[Opening PROVIDED MATERIAL section]

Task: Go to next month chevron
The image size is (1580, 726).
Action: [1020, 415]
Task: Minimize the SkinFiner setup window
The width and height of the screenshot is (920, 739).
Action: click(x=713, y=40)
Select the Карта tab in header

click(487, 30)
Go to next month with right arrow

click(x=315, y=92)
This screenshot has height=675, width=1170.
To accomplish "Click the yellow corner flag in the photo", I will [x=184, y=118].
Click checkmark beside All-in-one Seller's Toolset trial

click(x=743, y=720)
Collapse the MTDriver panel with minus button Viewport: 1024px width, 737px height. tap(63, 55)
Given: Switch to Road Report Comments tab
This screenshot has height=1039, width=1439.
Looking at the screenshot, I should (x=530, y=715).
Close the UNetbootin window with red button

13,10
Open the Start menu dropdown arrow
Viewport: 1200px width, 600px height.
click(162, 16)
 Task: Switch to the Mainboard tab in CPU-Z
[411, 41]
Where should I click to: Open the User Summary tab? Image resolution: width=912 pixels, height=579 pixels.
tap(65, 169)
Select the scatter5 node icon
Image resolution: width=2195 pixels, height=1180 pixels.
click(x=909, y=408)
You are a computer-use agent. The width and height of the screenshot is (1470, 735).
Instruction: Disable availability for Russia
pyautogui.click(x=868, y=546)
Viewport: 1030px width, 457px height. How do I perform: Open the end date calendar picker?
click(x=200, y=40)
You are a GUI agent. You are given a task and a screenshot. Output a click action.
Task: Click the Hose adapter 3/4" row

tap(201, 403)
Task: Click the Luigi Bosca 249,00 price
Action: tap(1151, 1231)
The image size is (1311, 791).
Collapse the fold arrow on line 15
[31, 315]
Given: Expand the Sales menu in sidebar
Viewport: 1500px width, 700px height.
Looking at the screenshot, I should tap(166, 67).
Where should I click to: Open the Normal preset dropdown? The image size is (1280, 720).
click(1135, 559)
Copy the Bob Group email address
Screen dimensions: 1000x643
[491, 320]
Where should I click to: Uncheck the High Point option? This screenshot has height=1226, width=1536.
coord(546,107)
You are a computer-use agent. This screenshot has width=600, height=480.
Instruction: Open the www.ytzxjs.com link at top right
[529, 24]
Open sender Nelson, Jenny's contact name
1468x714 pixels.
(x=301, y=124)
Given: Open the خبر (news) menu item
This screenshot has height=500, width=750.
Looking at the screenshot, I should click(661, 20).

[Closing PROVIDED MATERIAL section]

-- WORK TO BE COMPLETED --
Nothing but the lines from the one with "Instruction: Open the" through the final line of the data belongs in the answer, and they must match exactly.

-- REPLY --
Instruction: Open the www.ytzxjs.com link at top right
[529, 24]
Open sender Nelson, Jenny's contact name
1468x714 pixels.
(x=301, y=124)
Given: Open the خبر (news) menu item
This screenshot has height=500, width=750.
Looking at the screenshot, I should click(661, 20).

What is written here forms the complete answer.